“We’ve got to make the Bijou the best little cinema in this part of the country!”
When a writer (Bill Travers) and his wife (Virginia McKenna) inherit a rundown cinema (the Bijou) previously manned by three aging employees — a doorman (Bernard Miles), a ticket-taker (Margaret Rutherford), and a tippling projectionist (Peter Sellers) — they attempt to turn it into a going concern in order to convince their competitor (Francis De Wolff) to buy them out.
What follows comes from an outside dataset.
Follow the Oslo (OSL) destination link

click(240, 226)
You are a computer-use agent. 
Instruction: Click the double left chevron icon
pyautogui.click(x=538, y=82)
Genres, Themes, Actors, and Directors:
- Margaret Rutherford Films
- Peter Sellers Films
Film fanatics will surely be inherently drawn to the subject matter of this comedy about a young couple trying to revive an ailing independent cinema house (which shows nothing but westerns!). Unfortunately, while there are some genuinely charming moments scattered throughout — and one definitely gains a renewed appreciation for the skill involved in running a movie theater — the storyline itself never really takes off, making this a good-natured situation comedy with much potential but too little pay-off. Once the central conflict is established — McKenna and Travers must convince De Wolff that they’re serious in their commitment to running the Bijou — all that’s left is to watch our intrepid cast attempt to make a go of things; but their antics are mildly amusing at best. Meanwhile, none of the three “elderly” characters — played by cinematic favorites Sellers, Rutherford, and a nearly-indistinguishable Miles — are sufficiently developed (or given enough screentime):
… and the understated denouement is surprisingly discomfiting.
Redeeming Qualities and Moments:
- An amusing look at the challenges of running an independent cinema house
No, though it’s worth a look, and will likely be endearing to most film fanatics, given its subject matter. Listed as a Sleeper in the back of Peary’s book.